■ Passage shown
● ● ● ●

Now, as the Utah Supreme Court continues to debate whether Utah's trigger law banning abortion in most circumstances can go into effect, lawmakers are gearing up to continue the fight over abortion access during the upcoming legislative session.

At least seven bills or resolutions have been proposed to address abortion this year, including a potential constitutional amendment — the details of which have yet to be released — sponsored by one of the key proponents of Utah's trigger ban, Sen. Dan McCay, R-Riverton.

One joint resolution in particular, HJR2, could allow the trigger ban to go into effect again by changing the standard by which the courts could grant injunctions while the legal process plays out. Although the joint resolution — sponsored by Rep. Brady Brammer, R-Pleasant Grove — doesn't mention abortion or the trigger law, it would only allow courts to issue restraining orders or preliminary injunctions when there is "a substantial likelihood" that the case will prevail in court.

Legal experts say the bill, which includes a clause making it retroactive, would allow the state to challenge the preliminary injunction which is currently preventing Utah's near-complete ban on abortion to go into effect.

The hold on Utah's trigger law was enacted last summer, shortly after the Planned Parenthood Association of Utah and the ACLU of Utah sued the state, arguing the ban violates Utah's constitution. Third District Court Judge Andrew Stone issued a preliminary injunction that temporarily stops the law from going into effect, and the Utah Supreme Court later declined to lift the injunction.

If passed, HJR2 wouldn't immediately allow the trigger law to go into effect, but it would allow the state to challenge the injunction and force Planned Parenthood Association of Utah to prove they have a substantial likelihood of success.

"The bill would not immediately end the preliminary injunction, but it strips parties of the basis that the judge relied upon in the PPAU case," University of Utah law professor Teneille Brown told KSL.com in an email. "That means that the state attorneys could revive their challenge to the preliminary injunction in a new motion before the court."

● ● ● ●

■ Job
Please carry the article about Utah's abortion trigger law and HJR2 forward from its last sentence above.

■ Given data
● ● ● ●

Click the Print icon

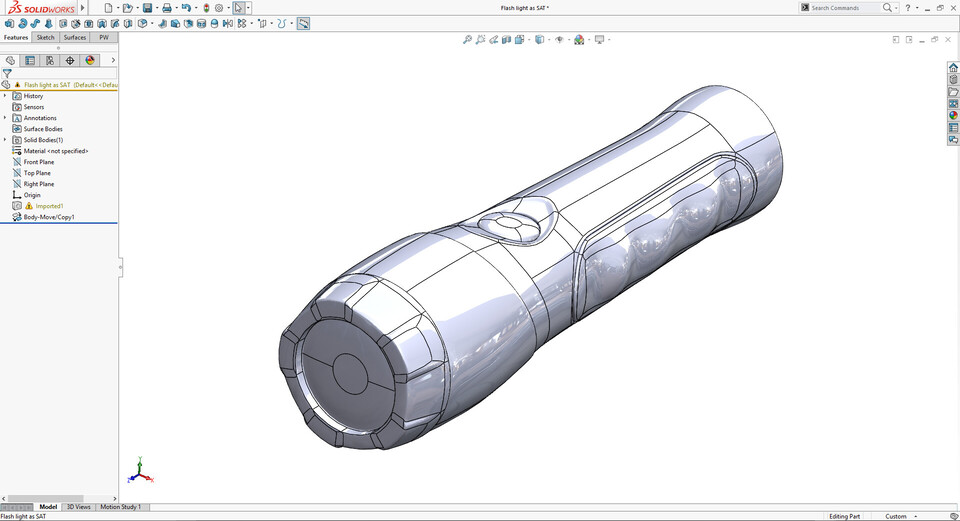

● ● ● ●

■ Result of this exercise
The bill also wouldn't change the final outcome of the case before the Utah Supreme Court, but it could lead to a costly legal battle over the injunction while the lawsuit plays out.

"I suspect the endgame here is to require PPAU to spend even more money on legal fees, as this gets dragged through the courts and more ... appeals," Brown said. "Of course, what the taxpayers of Utah need to see is that these efforts also require a great deal of money and expense by the state, funded by us."

"While we know this resolution is aimed squarely at our ongoing lawsuit against Utah's cruel abortion ban, it will also create havoc across Utah's courts far beyond our litigation," Planned Parenthood CEO and Executive Director Karrie Galloway said in a statement. "It makes clear that some politicians will stop at nothing to deny the people in this state reproductive freedom and access to abortion by subverting longstanding and fundamental principles of our legal system to tilt the field in their favor."

Brammer declined to comment on the bill and whether it was intended to target the Planned Parenthood Association of Utah lawsuit.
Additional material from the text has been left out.